In days gone by, plyometrics was called “jump training.” This type of exercise is a technique which you can make use of in various ways. For instance, it is possible for you to do plyometrics in order to assist with training for basketball, volleyball, tennis or, alternatively, any other physical activity which uses explosive movements.
During plyometrics, you’ll perform a series of jumps as well as hops. Good examples of these types of movements are jump squats or one-leg hops. In a plyometric routine, you might jump up and onto a box or bench. Alternatively, your personal trainer may get you to jump over cones. Some moves will be quicker as opposed to others.
Every time that you land from a jump, your muscles are stretched. This gives your next jump an even greater feeling of power. A combination of stretching as well as contracting your muscles gets them into shape in the most effective manner possible.
You won’t perform plyometric exercises every day. This is because your muscles will require a break from everything. If you’re not active at the moment, you may need to start work on your basic fitness first. Later, have a personal trainer show you how to do the plyometric moves so that you don’t get injured.
Plyometrics and the core
When it boils down to conditioning the body’s core muscles, many people have the tendency to focus on the process of isolating muscles by using a high number of repetitions. This is an inefficient manner to engage the core muscles. In addition, this could potentially lead to a muscle imbalance or an injury.
Your core is made up of a number of different muscles. These include your:
- Rectus abdominis (this is what you think of when you think of “abs”),
- Transverse abdominis (which is the deepest internal core muscle which wraps around your sides and spine),
- Erector spinae (which is a set of muscles in your lower back), and
- Internal as well as external obliques (which are the muscles on the sides of your abdomen).
As a number of different combinations of these muscles are engaged in so many different exercises, you don’t have to be performing things which target one particular area, such as sit-ups, in order to challenge these muscles. In actual fact, some of the best as well as most efficient core exercises are those which work the entire muscle group at once. (This also helps keep the muscles balanced, which is important for improving performance and avoiding injury.)

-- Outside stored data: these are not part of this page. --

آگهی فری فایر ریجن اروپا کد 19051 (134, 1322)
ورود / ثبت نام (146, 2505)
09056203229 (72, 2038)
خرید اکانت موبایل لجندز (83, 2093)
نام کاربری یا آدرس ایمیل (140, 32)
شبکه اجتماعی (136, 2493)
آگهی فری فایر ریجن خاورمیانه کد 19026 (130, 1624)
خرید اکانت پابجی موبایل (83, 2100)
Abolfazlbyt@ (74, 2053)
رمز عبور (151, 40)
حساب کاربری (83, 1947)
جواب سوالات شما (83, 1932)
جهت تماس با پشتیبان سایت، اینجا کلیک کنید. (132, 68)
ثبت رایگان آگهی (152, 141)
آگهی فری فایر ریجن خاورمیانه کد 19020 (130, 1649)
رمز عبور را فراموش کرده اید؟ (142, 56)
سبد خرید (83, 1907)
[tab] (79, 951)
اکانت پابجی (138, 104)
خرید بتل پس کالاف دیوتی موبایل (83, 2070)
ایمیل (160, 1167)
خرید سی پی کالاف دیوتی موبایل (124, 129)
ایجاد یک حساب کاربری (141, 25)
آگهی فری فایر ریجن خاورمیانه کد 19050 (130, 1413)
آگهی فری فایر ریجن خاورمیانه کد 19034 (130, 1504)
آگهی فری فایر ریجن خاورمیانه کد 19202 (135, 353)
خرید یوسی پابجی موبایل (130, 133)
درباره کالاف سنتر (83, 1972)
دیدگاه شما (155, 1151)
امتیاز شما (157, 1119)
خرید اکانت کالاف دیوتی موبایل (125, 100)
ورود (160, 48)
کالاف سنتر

Best practice for plyometrics
Perform every single exercise for the specified number of reps. Engage your core muscles before you begin the exercise. Focus on making sure that you keep your abdominal muscles tight in the entire movement. Your core muscles will assist with keeping your back safe as well as your posture in the right position while you’re through the exercises.
Here are two plyometric exercises which will work your core beautifully:
- Start with your feet hip-distance apart.
- Prepare for your lift-off by “winding up” the body. What we mean by this is bending the knees as well as bringing your hands into your midline.
- As you explode up, make sure that you drive both legs out to your sides and, while you’re doing this, bring your hands up. This is so that your body can make a giant “X.” (Your head will be the fifth point of the “star.”)
- Control the movement for a soft landing. Repeat immediately.
- Complete between eight and 12 reps.
Curtsy Lunge With Pause
- Stand on your one leg and step onto your opposite foot behind you. This is so your knee lands on the opposite side of your standing ankle.
- Return to a standing position. Bring the same knee into a hip flexion (in other words, you knee must be in line with your hips).
- Keep your knee, ankle and toe up.
- Pause at the top. Repeat.
- Finish between 10 and 12 reps on the first leg, before switching to the other for 10 to 12 more.